-- Supplied information start --
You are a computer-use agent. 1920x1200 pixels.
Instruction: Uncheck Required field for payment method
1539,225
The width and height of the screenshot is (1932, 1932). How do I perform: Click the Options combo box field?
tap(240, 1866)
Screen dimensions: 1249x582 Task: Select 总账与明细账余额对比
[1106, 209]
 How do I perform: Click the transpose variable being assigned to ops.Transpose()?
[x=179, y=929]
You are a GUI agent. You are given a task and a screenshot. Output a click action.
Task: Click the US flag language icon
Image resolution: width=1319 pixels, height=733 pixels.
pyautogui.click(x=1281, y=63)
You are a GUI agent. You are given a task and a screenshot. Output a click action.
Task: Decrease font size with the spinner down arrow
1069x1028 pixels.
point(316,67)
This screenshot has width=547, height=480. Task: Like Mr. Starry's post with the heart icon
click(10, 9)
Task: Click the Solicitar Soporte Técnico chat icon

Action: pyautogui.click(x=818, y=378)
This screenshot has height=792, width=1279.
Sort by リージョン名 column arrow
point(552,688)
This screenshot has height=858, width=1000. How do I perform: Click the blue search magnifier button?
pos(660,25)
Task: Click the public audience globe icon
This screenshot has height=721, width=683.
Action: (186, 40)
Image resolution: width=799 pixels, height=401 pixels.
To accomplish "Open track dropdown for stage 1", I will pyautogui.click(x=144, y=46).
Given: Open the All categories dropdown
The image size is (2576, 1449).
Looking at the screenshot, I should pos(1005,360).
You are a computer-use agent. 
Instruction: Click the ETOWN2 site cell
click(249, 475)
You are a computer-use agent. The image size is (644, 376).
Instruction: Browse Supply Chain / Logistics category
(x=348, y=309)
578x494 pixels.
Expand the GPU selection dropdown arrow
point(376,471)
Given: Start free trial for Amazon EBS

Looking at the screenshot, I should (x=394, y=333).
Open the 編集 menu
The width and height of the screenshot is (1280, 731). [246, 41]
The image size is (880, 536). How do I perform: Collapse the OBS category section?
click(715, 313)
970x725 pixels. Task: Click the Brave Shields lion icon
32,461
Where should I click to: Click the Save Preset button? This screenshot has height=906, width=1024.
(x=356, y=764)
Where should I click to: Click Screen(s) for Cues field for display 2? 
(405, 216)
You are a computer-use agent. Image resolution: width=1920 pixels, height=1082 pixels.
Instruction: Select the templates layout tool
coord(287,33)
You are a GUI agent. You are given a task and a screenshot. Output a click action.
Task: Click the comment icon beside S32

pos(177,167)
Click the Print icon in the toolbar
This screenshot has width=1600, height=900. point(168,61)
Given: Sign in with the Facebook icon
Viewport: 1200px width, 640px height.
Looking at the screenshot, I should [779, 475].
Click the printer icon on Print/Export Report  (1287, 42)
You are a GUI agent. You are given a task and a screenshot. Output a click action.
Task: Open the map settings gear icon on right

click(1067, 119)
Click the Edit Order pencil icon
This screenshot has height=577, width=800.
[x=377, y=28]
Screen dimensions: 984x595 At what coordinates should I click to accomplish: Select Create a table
-- Supplied information end --
* _Problem details_
Rewrite all of the data above as a Markdown table with the columns "Row" and "Line". Number each row and leave out blank lines.

* _The result_
| Row | Line |
|---|---|
| 1 | You are a computer-use agent. 1920x1200 pixels. |
| 2 | Instruction: Uncheck Required field for payment method |
| 3 | 1539,225 |
| 4 | The width and height of the screenshot is (1932, 1932). How do I perform: Click the Options combo box field? |
| 5 | tap(240, 1866) |
| 6 | Screen dimensions: 1249x582 Task: Select 总账与明细账余额对比 |
| 7 | [1106, 209] |
| 8 |  How do I perform: Click the transpose variable being assigned to ops.Transpose()? |
| 9 | [x=179, y=929] |
| 10 | You are a GUI agent. You are given a task and a screenshot. Output a click action. |
| 11 | Task: Click the US flag language icon |
| 12 | Image resolution: width=1319 pixels, height=733 pixels. |
| 13 | pyautogui.click(x=1281, y=63) |
| 14 | You are a GUI agent. You are given a task and a screenshot. Output a click action. |
| 15 | Task: Decrease font size with the spinner down arrow |
| 16 | 1069x1028 pixels. |
| 17 | point(316,67) |
| 18 | This screenshot has width=547, height=480. Task: Like Mr. Starry's post with the heart icon |
| 19 | click(10, 9) |
| 20 | Task: Click the Solicitar Soporte Técnico chat icon |
| 21 | Action: pyautogui.click(x=818, y=378) |
| 22 | This screenshot has height=792, width=1279. |
| 23 | Sort by リージョン名 column arrow |
| 24 | point(552,688) |
| 25 | This screenshot has height=858, width=1000. How do I perform: Click the blue search magnifier button? |
| 26 | pos(660,25) |
| 27 | Task: Click the public audience globe icon |
| 28 | This screenshot has height=721, width=683. |
| 29 | Action: (186, 40) |
| 30 | Image resolution: width=799 pixels, height=401 pixels. |
| 31 | To accomplish "Open track dropdown for stage 1", I will pyautogui.click(x=144, y=46). |
| 32 | Given: Open the All categories dropdown |
| 33 | The image size is (2576, 1449). |
| 34 | Looking at the screenshot, I should pos(1005,360). |
| 35 | You are a computer-use agent.  |
| 36 | Instruction: Click the ETOWN2 site cell |
| 37 | click(249, 475) |
| 38 | You are a computer-use agent. The image size is (644, 376). |
| 39 | Instruction: Browse Supply Chain / Logistics category |
| 40 | (x=348, y=309) |
| 41 | 578x494 pixels. |
| 42 | Expand the GPU selection dropdown arrow |
| 43 | point(376,471) |
| 44 | Given: Start free trial for Amazon EBS |
| 45 | Looking at the screenshot, I should (x=394, y=333). |
| 46 | Open the 編集 menu |
| 47 | The width and height of the screenshot is (1280, 731). [246, 41] |
| 48 | The image size is (880, 536). How do I perform: Collapse the OBS category section? |
| 49 | click(715, 313) |
| 50 | 970x725 pixels. Task: Click the Brave Shields lion icon |
| 51 | 32,461 |
| 52 | Where should I click to: Click the Save Preset button? This screenshot has height=906, width=1024. |
| 53 | (x=356, y=764) |
| 54 | Where should I click to: Click Screen(s) for Cues field for display 2?  |
| 55 | (405, 216) |
| 56 | You are a computer-use agent. Image resolution: width=1920 pixels, height=1082 pixels. |
| 57 | Instruction: Select the templates layout tool |
| 58 | coord(287,33) |
| 59 | You are a GUI agent. You are given a task and a screenshot. Output a click action. |
| 60 | Task: Click the comment icon beside S32 |
| 61 | pos(177,167) |
| 62 | Click the Print icon in the toolbar |
| 63 | This screenshot has width=1600, height=900. point(168,61) |
| 64 | Given: Sign in with the Facebook icon |
| 65 | Viewport: 1200px width, 640px height. |
| 66 | Looking at the screenshot, I should [779, 475]. |
| 67 | Click the printer icon on Print/Export Report  (1287, 42) |
| 68 | You are a GUI agent. You are given a task and a screenshot. Output a click action. |
| 69 | Task: Open the map settings gear icon on right |
| 70 | click(1067, 119) |
| 71 | Click the Edit Order pencil icon |
| 72 | This screenshot has height=577, width=800. |
| 73 | [x=377, y=28] |
| 74 | Screen dimensions: 984x595 At what coordinates should I click to accomplish: Select Create a table |